In the nation’s Capitol, September has effectively been “Reconciliation Month” with a series of conversations in Congress about colossal tax and spend plans. Over this time it has been hard to recall even one day when there haven’t been concerns about draining American engines of commerce in order let the federal government fill the void and drive national debt to new heights.
At the top of the list for Democrats is to raise the corporate tax rate to a whopping 26.5%, while also tacking on new capital-gains tax increases, and more. While lawmakers are eager to level excises on whatever moves and thrives in the US economy, they are also ready subsidize what doesn’t.
For a specific instance, this means forcing a $7.5 billion purchase of electric vehicles onto government agencies. A large contingent of the trucks will be dedicated to the U.S. Postal Service despite the fact that the organization already chose a fleet of vehicles with a deal that it kick-started in February. USPS announced it would buy up to 165,000 trucks at potential cost of $6 billion.
But the Postal Service has much bigger problems that its leadership and Congress are ignoring.
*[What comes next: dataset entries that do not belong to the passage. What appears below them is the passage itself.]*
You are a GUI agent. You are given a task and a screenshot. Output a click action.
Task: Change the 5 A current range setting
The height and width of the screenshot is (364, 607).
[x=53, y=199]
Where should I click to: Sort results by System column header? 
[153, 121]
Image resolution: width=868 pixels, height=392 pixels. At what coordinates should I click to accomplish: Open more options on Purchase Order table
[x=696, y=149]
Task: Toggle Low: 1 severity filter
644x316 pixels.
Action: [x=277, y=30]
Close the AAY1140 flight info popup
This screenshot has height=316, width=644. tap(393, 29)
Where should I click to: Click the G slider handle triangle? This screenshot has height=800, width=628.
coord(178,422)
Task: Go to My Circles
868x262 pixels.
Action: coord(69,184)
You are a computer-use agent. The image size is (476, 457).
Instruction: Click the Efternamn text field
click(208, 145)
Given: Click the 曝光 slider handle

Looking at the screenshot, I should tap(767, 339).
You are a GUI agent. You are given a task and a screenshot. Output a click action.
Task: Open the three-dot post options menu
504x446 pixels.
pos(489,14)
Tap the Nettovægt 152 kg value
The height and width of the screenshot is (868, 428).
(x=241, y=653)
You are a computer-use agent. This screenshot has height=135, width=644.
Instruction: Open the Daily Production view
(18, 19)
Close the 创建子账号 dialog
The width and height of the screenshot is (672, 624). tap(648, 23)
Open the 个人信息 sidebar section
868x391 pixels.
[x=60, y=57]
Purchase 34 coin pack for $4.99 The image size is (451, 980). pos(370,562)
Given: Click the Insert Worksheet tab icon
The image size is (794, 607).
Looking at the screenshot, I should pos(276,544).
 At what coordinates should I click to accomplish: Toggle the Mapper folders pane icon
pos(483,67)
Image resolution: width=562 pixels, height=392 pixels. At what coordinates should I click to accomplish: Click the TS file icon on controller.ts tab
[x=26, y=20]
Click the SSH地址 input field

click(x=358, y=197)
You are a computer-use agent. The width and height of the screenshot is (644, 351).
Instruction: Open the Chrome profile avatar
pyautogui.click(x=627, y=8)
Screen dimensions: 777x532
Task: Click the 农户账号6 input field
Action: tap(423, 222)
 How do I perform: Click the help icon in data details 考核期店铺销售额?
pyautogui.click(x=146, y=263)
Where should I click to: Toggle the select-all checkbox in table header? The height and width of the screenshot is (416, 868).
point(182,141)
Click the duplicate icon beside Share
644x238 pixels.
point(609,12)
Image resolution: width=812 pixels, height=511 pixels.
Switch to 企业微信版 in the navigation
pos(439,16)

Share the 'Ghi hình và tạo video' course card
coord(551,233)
The agency already carries $188 billion in unfunded liabilities. Instead of dissecting all the various ways that the federal government can dump more taxpayer money into the Postal Service, a better question is asking honestly, how did the USPS get to this point and what can be done?
Unraveling this matter undoubtedly starts with a general review what kind of business and products the USPS is providing to the American people. Indeed much of the agency’s dealings involves traditional letter mail. USPS delivered 116 billion First-Class and marketing mail pieces in 2020 and its monopoly on this service ensures that volumes will continue indefinitely.